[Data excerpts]
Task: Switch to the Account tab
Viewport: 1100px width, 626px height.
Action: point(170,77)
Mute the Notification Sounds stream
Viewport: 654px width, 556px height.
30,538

Try it: Reproduce the entries above in full, precisely as written.

Problem solution:
Task: Switch to the Account tab
Viewport: 1100px width, 626px height.
Action: point(170,77)
Mute the Notification Sounds stream
Viewport: 654px width, 556px height.
30,538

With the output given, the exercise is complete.